A handful of programmes have operationalised the idea that systemic problems require systemic solutions and have defined their overall strategic goals as environmental targets – nothing to do with jobs or incomes. For example, the Energy Efficiency in Brickmaking in Latin America (EELA) programme demonstrated that by applying the key principles of market systems approach – diagnosing and prioritising actionable constraints and opportunities, coupled with a pragmatic assessment of which actors have clear incentives to do something about reducing greenhouse gas emissions – a positive environmental impact can be catalysed. After a first phase of testing the business model of cleaner production technologies in brick making, Swisscontact Peru applied the MSD approach to amplify its impact tenfold by working with technology and financial service providers, industry associations, and local and national authorities. Estimated to have reduced greenhouse gas emissions by one million tonnes, the equivalent to 10% of sector emissions, EELA is an example from which to learn.

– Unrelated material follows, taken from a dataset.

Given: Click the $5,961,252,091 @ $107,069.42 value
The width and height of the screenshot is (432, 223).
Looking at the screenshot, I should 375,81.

Across the pond (across which Greta just sailed), USAID and Mercy Corps Jordan have been wrestling with how to apply the approach to water conservation technologies and practices. This is another example of a programme in which the high-level strategic goal is not income-related; rather this programme is exploring how systems change can contribute to water conservation. Whereas the EELA example sought to address a mitigation challenge, the Water Innovations in Technology programme is more of an adaptation approach to climate change. Still in its early days of implementation, the programme is currently working with a wide range of private suppliers and community-based organisations to persuade households and farmers to adopt water saving devices and practices.

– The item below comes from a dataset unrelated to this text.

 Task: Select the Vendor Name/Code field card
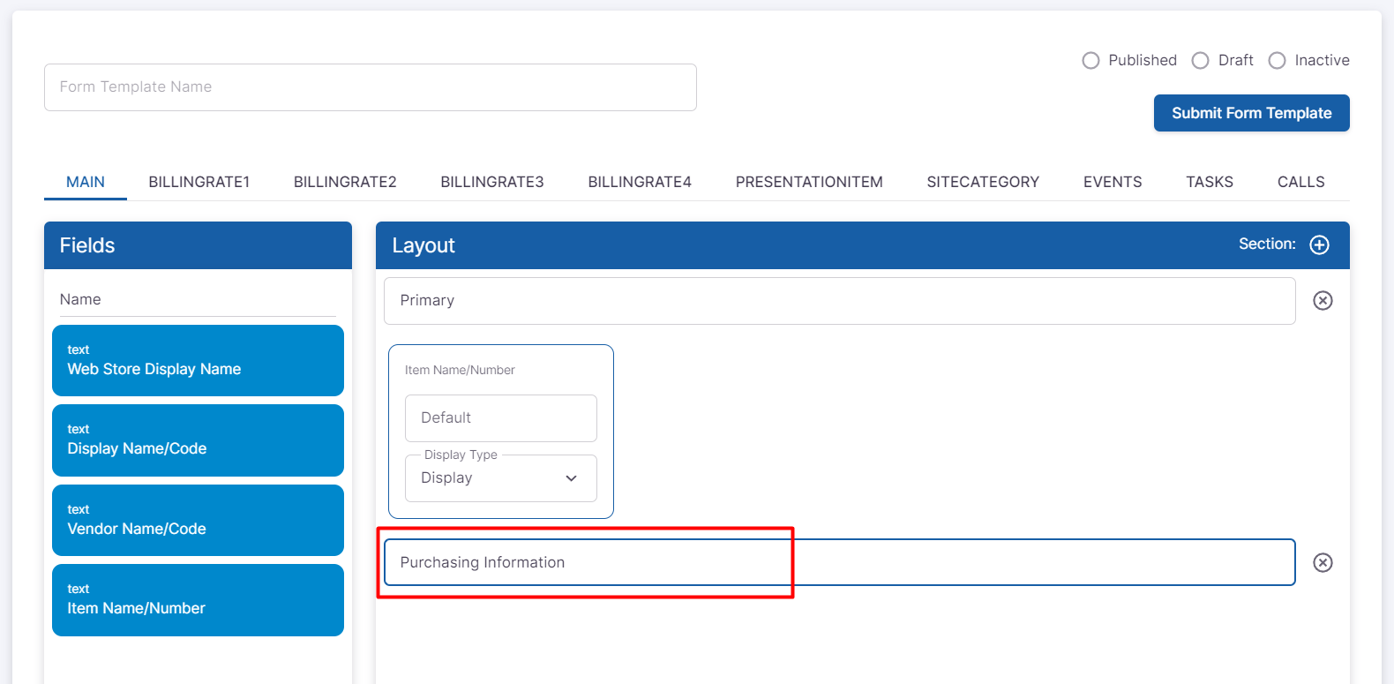coord(198,521)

Do-it-yourself climate smart MSD

Feeling inspired by Greta or any of the programmes putting the environment at the heart of their MSD programmes? Have a New Year’s Resolution to be more climate smart in your MSD programmes? Key to applying MSD to climate change issues are many of the good practice principles applied in other sectors:

  1. Climate criteria for sector selection: we’ve been involved in multiple programmes over the past year that have included an explicit climate rationale in their sector selection. From renewable energy in Uganda, to solid waste management in Tanzania, the depth and breadth of donors and implementers taking climate more seriously in their sector selection continues to grow.
  2. Clarity over complexity: it is simple to become overwhelmed by the task of saving the planet, one degree at a time. MSD offers a way to understand and prioritise actionable constraints and opportunities.
  3. Functions first: whether you’re working on greener production technologies or smarter regulation, focusing on functions first enables a systemic approach to a deeply systematic problem. Function (what) has to come before form (who).
  4. Identify incentives: who has an incentive to do something about climate change? Mapping out who this is and, critically, what their incentive may be – financial, social, environmental, political, or religious – will help guide interventions and partner selection.

Watch this space over the next year to see what else we learn from our work and that of others applying MSD to climate change. Right now, I think I will take Trump’s advice to Greta and chill after a long, productive 2019.